Goal: soplang build file.sop produces a standalone native binary.
- HIR → LLVM IR: Same HIR as Cranelift; emit LLVM IR via inkwell (runtime declarations,
%SoplangValue, static vs dynamic as in Cranelift). - Optimization: Run O2 (or configurable) passes on the module.
- Emit .o: Write object file; link with runtime (same
runtime.rscompiled into a static lib or linked from the soplang binary). - CLI:
soplang build <file.sop> [-o output]→ compile → link → output binary.
soplang build examples/hello.sop -o helloproduces./hellothat runs and matches expected output.
Goal: Interpreter removed. Single run path (Cranelift) and single build path (LLVM).
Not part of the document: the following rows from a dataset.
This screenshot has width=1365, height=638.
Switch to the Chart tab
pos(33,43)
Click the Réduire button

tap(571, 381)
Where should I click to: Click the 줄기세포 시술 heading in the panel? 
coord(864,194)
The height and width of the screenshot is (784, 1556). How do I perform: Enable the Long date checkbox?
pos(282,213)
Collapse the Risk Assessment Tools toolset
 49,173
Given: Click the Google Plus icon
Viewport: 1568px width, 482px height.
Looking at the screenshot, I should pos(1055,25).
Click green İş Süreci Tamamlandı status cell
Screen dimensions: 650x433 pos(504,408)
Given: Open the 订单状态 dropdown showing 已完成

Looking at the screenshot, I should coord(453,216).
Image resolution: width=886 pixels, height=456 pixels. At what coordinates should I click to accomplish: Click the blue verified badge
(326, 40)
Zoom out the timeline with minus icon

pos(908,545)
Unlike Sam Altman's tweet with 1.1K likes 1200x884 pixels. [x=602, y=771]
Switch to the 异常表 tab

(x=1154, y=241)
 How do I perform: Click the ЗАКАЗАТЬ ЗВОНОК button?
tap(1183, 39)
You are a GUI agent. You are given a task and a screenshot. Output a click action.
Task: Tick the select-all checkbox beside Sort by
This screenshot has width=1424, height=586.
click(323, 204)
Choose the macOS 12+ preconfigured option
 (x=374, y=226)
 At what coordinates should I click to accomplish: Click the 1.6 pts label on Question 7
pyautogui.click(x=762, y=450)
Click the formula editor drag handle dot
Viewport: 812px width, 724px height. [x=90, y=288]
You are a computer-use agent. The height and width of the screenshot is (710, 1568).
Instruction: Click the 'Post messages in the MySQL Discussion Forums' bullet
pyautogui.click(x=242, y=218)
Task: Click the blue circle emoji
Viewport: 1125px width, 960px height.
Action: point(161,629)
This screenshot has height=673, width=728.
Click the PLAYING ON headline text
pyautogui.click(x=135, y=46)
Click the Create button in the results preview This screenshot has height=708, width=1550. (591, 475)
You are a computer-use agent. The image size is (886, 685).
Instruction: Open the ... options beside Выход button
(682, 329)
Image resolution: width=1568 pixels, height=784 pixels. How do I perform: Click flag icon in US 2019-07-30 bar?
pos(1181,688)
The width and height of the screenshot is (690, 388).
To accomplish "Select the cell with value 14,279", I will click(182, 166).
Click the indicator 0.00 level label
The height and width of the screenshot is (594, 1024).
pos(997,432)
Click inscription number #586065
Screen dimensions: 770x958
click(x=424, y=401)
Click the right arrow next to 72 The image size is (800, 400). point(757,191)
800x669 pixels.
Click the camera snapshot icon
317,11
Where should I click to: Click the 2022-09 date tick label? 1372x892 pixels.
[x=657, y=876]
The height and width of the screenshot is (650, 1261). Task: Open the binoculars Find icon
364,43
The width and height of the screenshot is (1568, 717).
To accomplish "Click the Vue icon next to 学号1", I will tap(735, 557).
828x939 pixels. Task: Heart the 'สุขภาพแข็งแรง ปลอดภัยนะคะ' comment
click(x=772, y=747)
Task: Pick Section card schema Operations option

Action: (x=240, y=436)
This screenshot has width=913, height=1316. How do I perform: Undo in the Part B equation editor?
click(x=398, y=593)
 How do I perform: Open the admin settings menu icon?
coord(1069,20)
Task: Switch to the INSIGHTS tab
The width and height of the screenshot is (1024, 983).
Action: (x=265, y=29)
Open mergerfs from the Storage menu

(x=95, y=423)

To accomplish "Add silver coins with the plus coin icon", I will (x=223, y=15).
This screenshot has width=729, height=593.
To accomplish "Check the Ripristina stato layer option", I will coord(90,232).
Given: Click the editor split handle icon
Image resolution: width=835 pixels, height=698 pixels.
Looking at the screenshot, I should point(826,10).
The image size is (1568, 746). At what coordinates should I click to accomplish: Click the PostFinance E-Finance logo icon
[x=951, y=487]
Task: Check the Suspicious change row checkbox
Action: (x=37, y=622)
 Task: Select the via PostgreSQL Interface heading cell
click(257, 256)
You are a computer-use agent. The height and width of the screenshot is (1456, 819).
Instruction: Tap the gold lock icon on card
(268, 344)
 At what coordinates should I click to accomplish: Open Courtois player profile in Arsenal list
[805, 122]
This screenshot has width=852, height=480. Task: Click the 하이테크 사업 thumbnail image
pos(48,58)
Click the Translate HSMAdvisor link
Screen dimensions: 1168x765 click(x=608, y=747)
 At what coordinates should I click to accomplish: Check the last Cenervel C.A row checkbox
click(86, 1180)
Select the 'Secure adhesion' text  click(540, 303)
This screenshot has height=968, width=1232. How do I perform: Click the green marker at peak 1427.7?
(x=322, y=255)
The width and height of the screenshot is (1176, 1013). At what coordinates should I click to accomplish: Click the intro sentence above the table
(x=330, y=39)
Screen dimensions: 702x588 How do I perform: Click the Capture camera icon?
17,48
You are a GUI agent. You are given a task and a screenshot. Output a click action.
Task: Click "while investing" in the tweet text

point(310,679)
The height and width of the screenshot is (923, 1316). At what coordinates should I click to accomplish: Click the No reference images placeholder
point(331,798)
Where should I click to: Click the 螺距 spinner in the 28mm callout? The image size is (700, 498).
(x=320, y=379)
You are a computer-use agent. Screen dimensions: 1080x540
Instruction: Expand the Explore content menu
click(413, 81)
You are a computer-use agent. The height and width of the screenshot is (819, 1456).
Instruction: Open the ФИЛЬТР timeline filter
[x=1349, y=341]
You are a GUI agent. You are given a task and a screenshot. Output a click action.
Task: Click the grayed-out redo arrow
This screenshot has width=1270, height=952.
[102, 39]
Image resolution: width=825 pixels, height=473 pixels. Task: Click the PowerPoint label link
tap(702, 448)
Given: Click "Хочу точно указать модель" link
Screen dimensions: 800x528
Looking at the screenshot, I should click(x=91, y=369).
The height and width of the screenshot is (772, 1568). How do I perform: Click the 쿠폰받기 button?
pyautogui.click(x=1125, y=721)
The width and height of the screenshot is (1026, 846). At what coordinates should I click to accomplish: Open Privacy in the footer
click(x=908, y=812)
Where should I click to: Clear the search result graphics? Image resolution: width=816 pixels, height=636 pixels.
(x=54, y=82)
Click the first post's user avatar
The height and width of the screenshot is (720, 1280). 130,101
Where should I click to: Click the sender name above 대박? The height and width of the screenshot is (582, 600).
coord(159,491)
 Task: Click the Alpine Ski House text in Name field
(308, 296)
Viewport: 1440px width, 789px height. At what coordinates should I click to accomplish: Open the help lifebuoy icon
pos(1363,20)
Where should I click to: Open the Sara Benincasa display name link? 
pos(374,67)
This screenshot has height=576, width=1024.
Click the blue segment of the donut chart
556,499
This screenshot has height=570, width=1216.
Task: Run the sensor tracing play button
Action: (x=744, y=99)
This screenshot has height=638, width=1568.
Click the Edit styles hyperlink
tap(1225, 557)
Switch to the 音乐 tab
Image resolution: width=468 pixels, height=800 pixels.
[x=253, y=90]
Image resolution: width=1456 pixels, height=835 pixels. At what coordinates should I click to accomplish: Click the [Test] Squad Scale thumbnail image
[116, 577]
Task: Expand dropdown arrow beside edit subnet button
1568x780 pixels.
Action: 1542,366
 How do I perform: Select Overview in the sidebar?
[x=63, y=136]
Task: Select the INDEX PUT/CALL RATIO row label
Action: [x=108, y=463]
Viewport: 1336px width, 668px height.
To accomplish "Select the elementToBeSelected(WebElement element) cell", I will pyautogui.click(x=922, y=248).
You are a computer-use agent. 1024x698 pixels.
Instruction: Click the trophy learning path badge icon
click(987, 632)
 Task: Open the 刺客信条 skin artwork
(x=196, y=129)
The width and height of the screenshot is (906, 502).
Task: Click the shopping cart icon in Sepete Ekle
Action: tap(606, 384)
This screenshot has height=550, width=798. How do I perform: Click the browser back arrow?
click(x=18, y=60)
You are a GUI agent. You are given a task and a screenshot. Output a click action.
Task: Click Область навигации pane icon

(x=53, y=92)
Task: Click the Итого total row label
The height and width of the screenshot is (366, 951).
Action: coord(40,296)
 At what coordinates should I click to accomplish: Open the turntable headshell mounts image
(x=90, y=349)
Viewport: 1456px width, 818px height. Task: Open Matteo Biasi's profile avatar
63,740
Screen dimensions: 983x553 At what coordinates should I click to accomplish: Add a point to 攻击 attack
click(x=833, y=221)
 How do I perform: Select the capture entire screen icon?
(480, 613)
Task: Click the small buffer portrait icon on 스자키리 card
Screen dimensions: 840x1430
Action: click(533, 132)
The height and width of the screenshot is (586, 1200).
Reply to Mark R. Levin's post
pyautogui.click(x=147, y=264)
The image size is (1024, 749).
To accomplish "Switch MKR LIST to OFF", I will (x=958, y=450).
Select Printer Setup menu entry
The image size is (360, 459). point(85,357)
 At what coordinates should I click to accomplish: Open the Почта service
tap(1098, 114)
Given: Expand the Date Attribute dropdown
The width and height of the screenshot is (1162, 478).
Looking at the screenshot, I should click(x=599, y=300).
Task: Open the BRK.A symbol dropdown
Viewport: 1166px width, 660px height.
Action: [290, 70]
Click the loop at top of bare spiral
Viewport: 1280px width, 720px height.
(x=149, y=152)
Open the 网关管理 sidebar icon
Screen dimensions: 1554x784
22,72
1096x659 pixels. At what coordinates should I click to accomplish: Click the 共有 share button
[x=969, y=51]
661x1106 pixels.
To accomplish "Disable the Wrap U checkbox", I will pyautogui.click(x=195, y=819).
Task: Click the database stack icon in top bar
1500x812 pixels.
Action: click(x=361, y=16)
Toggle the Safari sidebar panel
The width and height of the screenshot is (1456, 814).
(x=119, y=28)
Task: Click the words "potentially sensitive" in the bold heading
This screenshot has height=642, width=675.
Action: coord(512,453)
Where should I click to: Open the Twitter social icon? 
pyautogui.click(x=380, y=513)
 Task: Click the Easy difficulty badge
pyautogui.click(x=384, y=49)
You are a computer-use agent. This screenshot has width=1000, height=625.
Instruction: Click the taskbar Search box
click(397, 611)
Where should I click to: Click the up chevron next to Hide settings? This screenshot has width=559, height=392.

Tests and docs updated.
- Delete
src/interpreter.rsand any interpreter-only code. - Ensure
lib.rsandmain.rsuse only semantic → HIR → Cranelift (run) or LLVM (build). - REPL/shell: compile each line with Cranelift and run in a persistent context.
- Tests: all use
run_source(Cranelift); no references toInterpreter. - Benchmarks: measure Cranelift run and LLVM-built binary; update RESULTS.md.
- Docs: README and COMPILER_PLAN state “compiled language; Cranelift for run, LLVM for build”.
- No interpreter in tree.
cargo testgreen.soplang file.sopandsoplang build file.sopdocumented and working.
src/
├── token.rs
├── lexer.rs
├── ast.rs
├── parser.rs
├── value.rs
├── scope.rs
├── error.rs
├── stdlib.rs
│
├── semantic.rs Phase 1
├── hir.rs Phase 2
├── runtime.rs Phase 3 — C-ABI for both backends
│
├── backend/
│ ├── mod.rs
│ ├── cranelift.rs Phase 4 — JIT (soplang file.sop)
│ └── llvm.rs Phase 5 — AOT (soplang build file.sop)
│
├── shell.rs REPL: compile + run via Cranelift
├── main.rs CLI: run vs build
├── lib.rs run_source (Cranelift), build_source (LLVM)
│
└── interpreter.rs DELETED Phase 6
| Phase | Focus | Validation |
|---|---|---|
| 1 | Semantic Analyzer | All examples pass; symbol table correct |
| 2 | HIR | --dump-hir works; no panic on examples |
| 3 | Runtime Library | Runtime builds; ABI used by backends |
| 4 | Cranelift JIT | All 43 .expected tests pass via soplang file.sop |
| 5 | LLVM AOT | soplang build file.sop produces working binary |
| 6 | Remove interpreter | No interpreter code; tests green |
| Backend | Command | Output | Dep |
|---|---|---|---|
| Cranelift JIT | soplang file.sop |
Run in process; no standalone binary | cranelift-* ~5 MB |
| LLVM AOT | soplang build file.sop |
Standalone native binary | inkwell + LLVM ~300 MB dev |
When ready, start with Phase 1 (Semantic Analyzer).